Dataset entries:
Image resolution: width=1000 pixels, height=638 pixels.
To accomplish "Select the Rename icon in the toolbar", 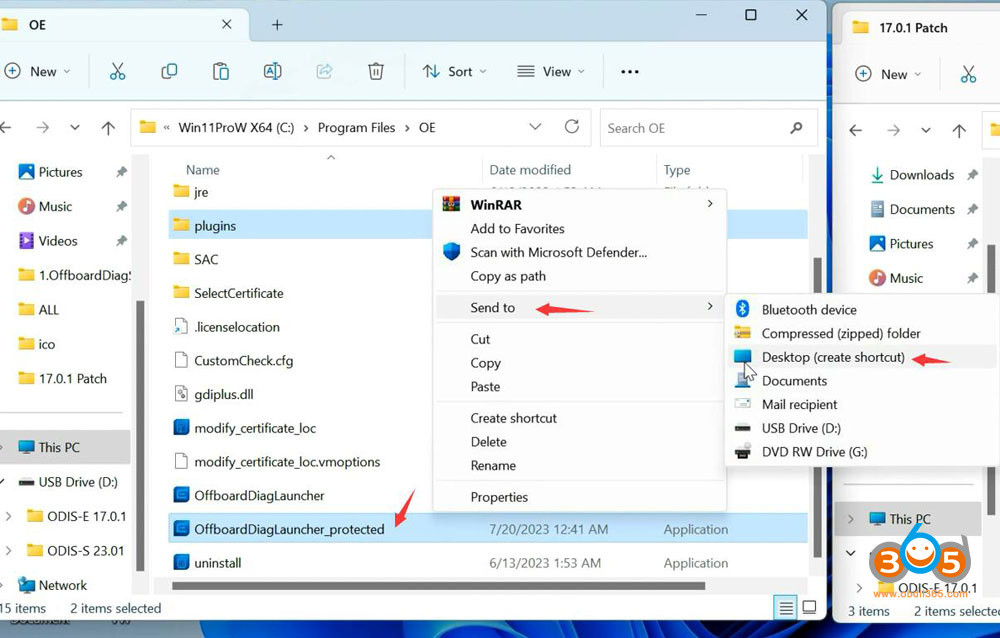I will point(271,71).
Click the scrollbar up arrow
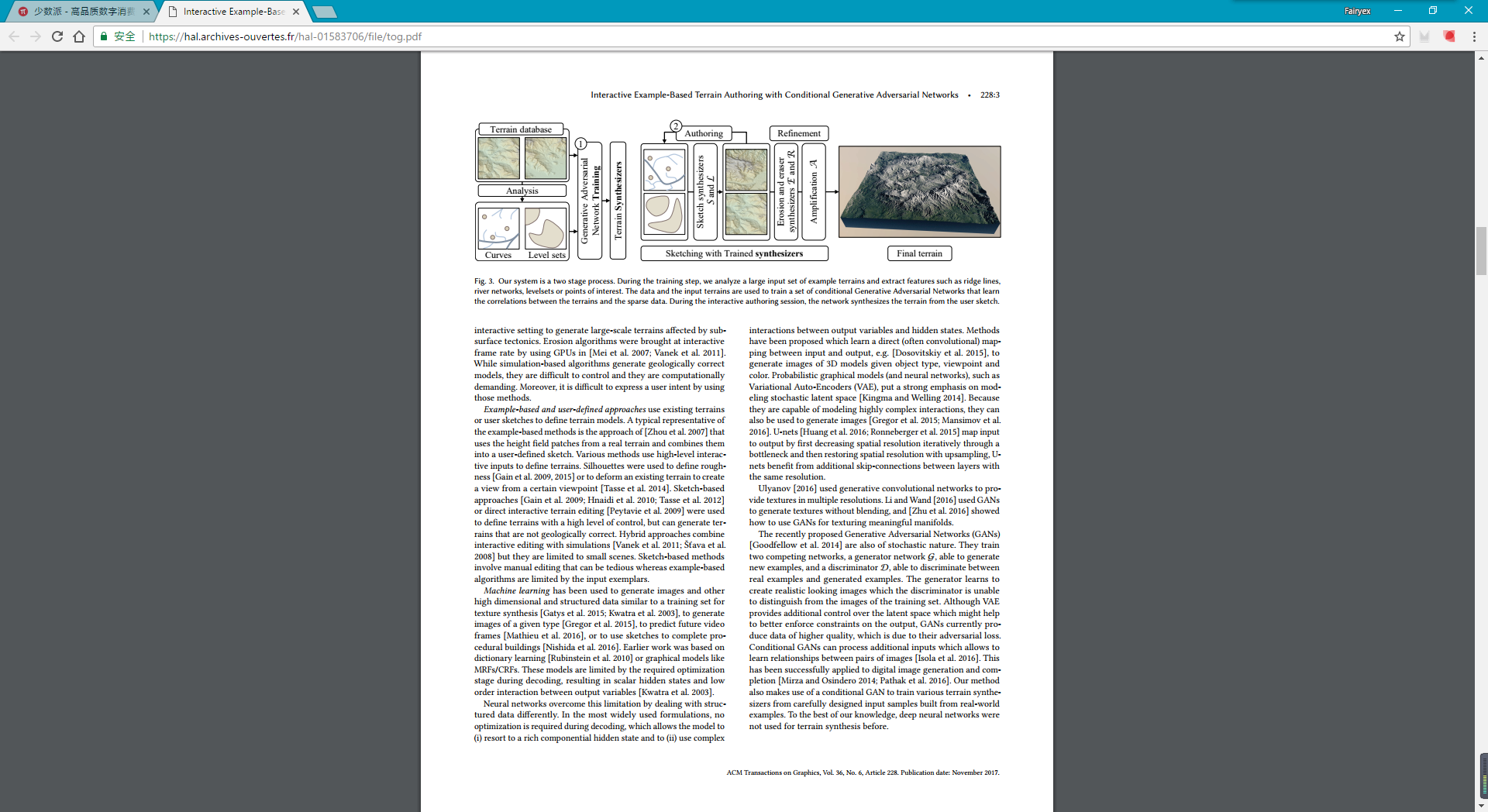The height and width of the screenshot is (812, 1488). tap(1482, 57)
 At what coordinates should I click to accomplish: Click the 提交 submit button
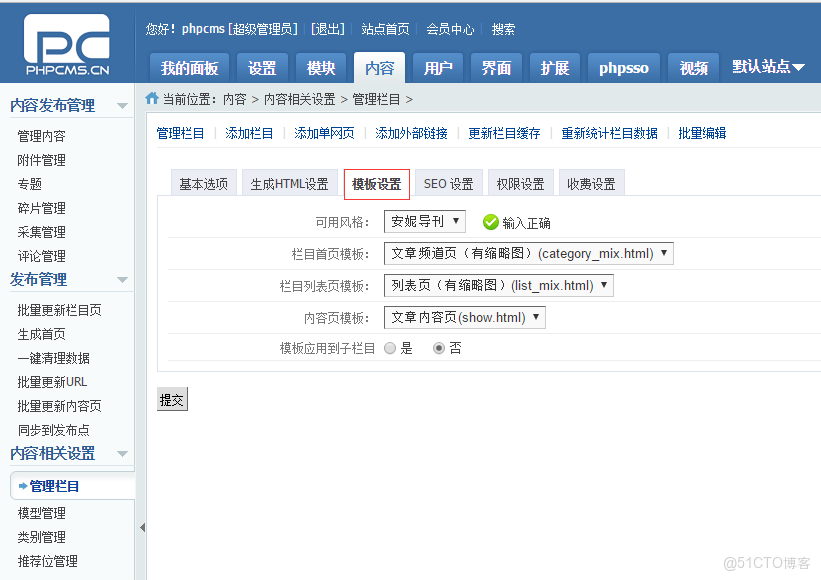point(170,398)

### EXERCISE PROMPT
Output the line that contains "At what coordinates" and every line after it to the end of the records, word for word, leaving out the pictures.

### EXERCISE RESPONSE
 At what coordinates should I click to accomplish: Click the 提交 submit button
point(170,398)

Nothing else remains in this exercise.